Data records:
------

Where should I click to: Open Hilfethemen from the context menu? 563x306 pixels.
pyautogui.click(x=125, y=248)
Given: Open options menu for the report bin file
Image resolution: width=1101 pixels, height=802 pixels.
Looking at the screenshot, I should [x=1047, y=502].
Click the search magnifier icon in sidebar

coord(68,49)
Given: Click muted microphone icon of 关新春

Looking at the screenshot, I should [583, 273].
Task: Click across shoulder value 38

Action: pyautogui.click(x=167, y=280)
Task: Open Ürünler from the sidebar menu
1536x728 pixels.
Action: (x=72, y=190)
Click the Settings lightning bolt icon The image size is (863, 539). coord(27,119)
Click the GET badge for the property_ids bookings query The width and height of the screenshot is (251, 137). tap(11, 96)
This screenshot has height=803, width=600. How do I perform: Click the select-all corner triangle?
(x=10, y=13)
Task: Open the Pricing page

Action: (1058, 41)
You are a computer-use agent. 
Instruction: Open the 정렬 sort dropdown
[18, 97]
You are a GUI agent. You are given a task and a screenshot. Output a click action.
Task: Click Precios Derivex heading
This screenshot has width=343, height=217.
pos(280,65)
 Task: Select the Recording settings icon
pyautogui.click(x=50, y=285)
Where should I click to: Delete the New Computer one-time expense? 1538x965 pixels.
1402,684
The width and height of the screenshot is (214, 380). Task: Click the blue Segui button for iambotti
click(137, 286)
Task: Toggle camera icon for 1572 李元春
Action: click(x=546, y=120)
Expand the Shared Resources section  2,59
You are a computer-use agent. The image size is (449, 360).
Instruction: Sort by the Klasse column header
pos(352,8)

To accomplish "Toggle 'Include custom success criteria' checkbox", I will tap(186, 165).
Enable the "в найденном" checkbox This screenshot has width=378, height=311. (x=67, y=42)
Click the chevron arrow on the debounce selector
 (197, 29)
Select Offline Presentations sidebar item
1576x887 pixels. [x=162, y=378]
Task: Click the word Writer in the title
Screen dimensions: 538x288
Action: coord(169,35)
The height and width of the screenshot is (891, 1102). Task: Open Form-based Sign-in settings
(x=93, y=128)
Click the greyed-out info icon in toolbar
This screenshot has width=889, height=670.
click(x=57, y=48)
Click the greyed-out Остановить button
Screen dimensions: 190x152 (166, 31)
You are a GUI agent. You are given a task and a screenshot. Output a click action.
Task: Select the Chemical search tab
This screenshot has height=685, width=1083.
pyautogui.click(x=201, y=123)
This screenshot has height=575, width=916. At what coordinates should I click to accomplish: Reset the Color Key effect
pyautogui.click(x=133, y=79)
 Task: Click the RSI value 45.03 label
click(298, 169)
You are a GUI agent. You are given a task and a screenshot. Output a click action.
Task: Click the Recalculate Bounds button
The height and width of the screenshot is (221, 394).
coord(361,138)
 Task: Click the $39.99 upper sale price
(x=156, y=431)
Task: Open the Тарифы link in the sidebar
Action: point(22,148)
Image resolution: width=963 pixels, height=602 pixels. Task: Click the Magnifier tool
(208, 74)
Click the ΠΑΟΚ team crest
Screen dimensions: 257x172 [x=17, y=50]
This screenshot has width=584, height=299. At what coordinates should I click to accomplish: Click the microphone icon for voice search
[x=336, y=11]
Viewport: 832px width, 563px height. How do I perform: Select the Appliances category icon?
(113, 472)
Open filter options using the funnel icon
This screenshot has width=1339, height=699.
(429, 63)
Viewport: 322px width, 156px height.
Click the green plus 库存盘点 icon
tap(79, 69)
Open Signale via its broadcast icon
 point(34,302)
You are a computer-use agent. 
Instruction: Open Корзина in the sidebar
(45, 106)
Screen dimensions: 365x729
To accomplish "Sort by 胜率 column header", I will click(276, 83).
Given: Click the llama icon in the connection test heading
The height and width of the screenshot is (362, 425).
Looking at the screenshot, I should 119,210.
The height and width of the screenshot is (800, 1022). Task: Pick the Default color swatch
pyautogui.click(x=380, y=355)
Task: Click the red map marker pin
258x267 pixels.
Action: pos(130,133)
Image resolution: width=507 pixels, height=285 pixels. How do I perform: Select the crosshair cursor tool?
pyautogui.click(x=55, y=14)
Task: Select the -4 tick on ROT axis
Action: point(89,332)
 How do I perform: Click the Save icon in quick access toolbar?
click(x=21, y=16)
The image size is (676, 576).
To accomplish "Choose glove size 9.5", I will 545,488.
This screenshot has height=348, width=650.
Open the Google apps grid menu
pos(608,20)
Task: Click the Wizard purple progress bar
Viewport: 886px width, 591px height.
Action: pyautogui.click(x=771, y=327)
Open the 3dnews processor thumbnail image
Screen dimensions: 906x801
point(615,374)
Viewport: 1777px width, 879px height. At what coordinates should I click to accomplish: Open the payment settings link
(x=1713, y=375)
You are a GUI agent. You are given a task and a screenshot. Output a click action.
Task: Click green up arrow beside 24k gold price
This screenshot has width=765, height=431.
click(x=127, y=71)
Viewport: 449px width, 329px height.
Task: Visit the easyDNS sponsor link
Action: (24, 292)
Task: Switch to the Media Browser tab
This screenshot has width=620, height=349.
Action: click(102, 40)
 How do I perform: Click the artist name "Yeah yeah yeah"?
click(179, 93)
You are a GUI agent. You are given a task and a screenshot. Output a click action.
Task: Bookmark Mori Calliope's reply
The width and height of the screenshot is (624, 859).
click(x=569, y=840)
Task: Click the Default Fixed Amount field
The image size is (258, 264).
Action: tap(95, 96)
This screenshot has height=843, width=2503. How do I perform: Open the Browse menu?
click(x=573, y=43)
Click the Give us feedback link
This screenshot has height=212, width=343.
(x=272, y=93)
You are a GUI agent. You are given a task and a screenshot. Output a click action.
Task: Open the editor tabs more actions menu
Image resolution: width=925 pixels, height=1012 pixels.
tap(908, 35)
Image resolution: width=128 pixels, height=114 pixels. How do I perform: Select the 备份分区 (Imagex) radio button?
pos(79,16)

------

Show the lines above with "heading".

Task: Click Precios Derivex heading
Given: Click the llama icon in the connection test heading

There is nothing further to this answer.